Внутри – война, снаружи – прочный тыл;
внутри – огонь, а воздух тих и стыл.
Не отвечай. Не думай. Не сломай.
И грустным Чаплиным – прощальный смайл.
_^_
НАСТЕ
Пальма, пальма,
Скажи, кого же
За зелёную жизнь
Ты больше всего любила?
А в России опадает рябина
(Анастасия Картавцева)
Вот лето пролетело – и ага,
не сжато и не смётано в стога –
осыпалось каштанами и киснет
под медленной улиточной ногой
красивой смерти. Неживой огонь
неспешно разгорается на листьях.
У нас не пальмы, господи прости –
тут воробьёв с рябин бы отрясти,
орут перед зимой, как перед боем.
Какой ни есть, а всё же урожай –
горластый, пыльный ворох "приезжай", –
тут воздух жолт и небо жестяное.
Несёт снега на ягодном хвосте
таинственная птица свиристель,
день станет короток, закат – малинов.
...рябит в глазах от бликов и теней,
а весточки, одна другой странней,
летят над океаном
_^_
ПРИМЕТЫ
Так уж нужно: спать на твоей подушке, есть из твоей тарелки,
помещаться вторым, не стесняя – часть этой вечной сделки,
и пока оно вроде рядом, вроде места себе не просит,
но понятно, как будет отсюда прекрасно видна осень.
Не ходи без меня курить, в магазин, в кино, на кухню,
Позовём гостей и отпразднуем, как некрасиво рухнул
лубяной домок. Добрый день, меня зовут заяц, я буду с краю –
не стесняйтесь, я тоже вас не люблю, не жалею, не знаю.
Кто там в зеркале вместо – неважно, мимо, глаза зажмурь,
не поможет "вместе навеки" – спасёт "чур меня, чур".
Ласточки уснули – значит, нам не пить вина, до утра терпеть.
Козодой к несчастью, – ну так что же ему теперь – не петь?
Будет снова светло, не знаю только, в каком году.
И кукушка твердит в пустоту: me too,
me
too...
_^_
* * *
"Всё okay, будь здоров. Прощай. С теплом..."
Там, снаружи – птичкою за стеклом –
трепыхается посланный мной конверт,
не дошедший до ангельских стратосфер.
Не хочу, но опять – по своим следам.
Не ищи тут смысл – добровольно сдам
все облатки и чеки. Внутри – сквозняк.
Мне неважно, что дальше, а важно – как
осень ржавью разъест совсем, до дна,
и меня поведёт от её вина,
но нельзя ничего. Теперь – табу.
Мы тут все со стикерами на лбу –
веселимся, угадываем. Итог
"Я – зима" холодным взорвёт висок.
Не Мадонна...
И жизнь, как назло, прошла.
Я бесснежна.
Палата белым-бела.
Милосердные суки не гасят свет –
каждый будет обласкан и обогрет,
в перспективе – долгий полярный день...
Одеялом меня с головой одень,
Принеси чашку водки и отвали.
Не люби,
не жалуйся,
не боли.
_^_
ЛЕТО
Говорила: "Смотри: полынок, дикопь-геранька,
это липки, но лучше всех – душистая кашка".
Я кивала и думала – кашка, подумаешь, разве что запах.
То ли дело таинственный сумрачный колокольчик.
И вполуха слушала сказки о прошлой жизни –
было голодно, дети ели рогоза корни,
конский щавель, цветок баранчик, коробочки клёна.
Я просила: "Давай отдохнём?" Искали полянку,
доставали булку и сыр, запивали остывшим чаем
из стеклянной бутылки. Вращались на дне чаинки,
а над нами в небе кружили чаинками птицы.

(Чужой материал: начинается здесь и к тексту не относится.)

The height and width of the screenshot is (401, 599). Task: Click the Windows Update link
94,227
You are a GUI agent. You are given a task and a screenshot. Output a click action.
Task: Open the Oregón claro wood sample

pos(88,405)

Набегало облако, закрывала солнце кукушка,
ты её прогоняла страшным вопросом "сколько осталось".
Шевелился в траве уставший от зноя ветер,
вышивал из листьев лето – лицо-изнанка –
и оно жужжало, звенело, летело и не кончалось.

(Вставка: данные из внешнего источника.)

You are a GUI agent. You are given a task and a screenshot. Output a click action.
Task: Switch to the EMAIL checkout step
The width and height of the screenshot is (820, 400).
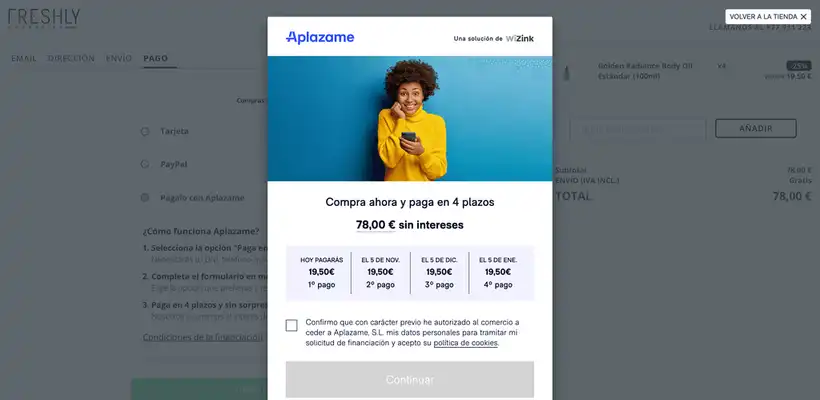pyautogui.click(x=24, y=58)
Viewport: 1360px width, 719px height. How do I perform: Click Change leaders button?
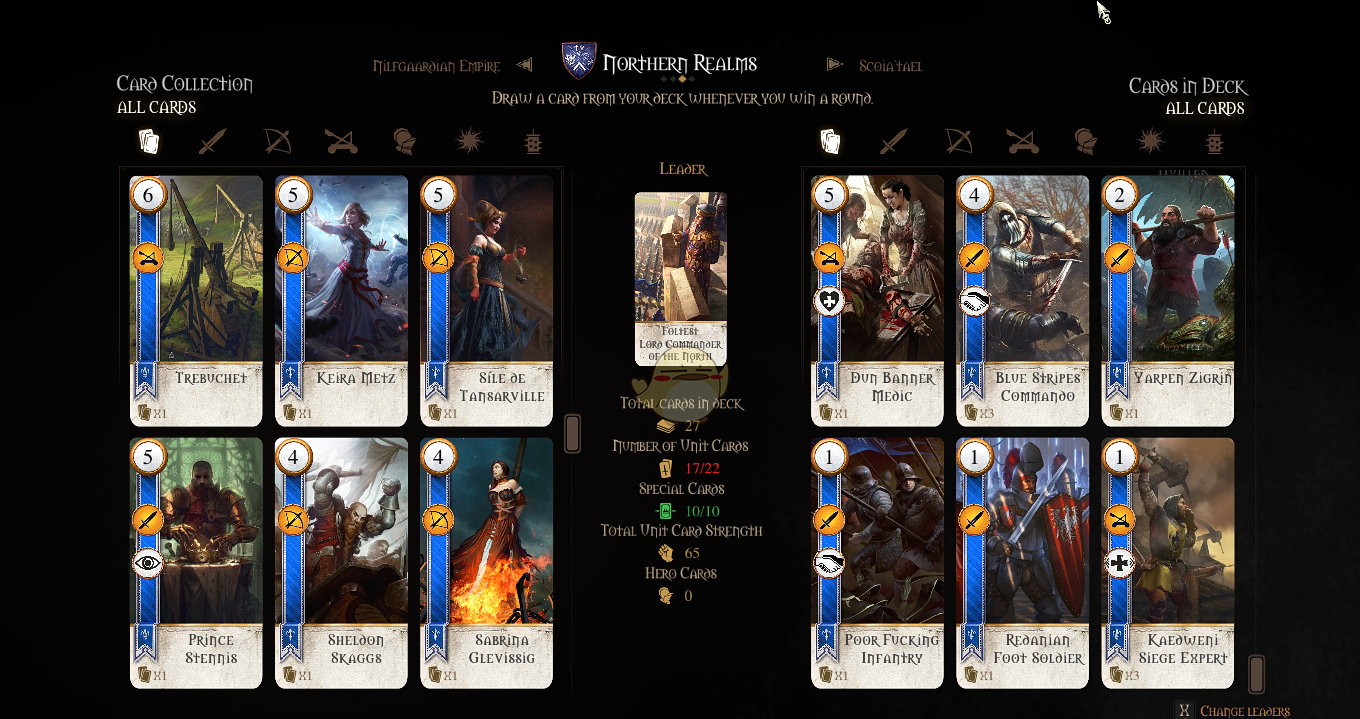click(x=1235, y=711)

... я его приношу, как раньше, домой букетом,
наливаю воды в щербатый муравленый глечик,
всё пытаюсь вспомнить, о чём мы тогда говорили,
но оно осыпается, только соцветия кашки
попадаются до декабря по углам забытым,
вроде хвои, пойманной пяткой в июле, от праздничной ёлки,
и впиваются зимне и остро в самое сердце.
Снится, как звонит по лету сумрачный колокольчик.
Я теперь за тебя прогоняю кукушку от солнца, мама.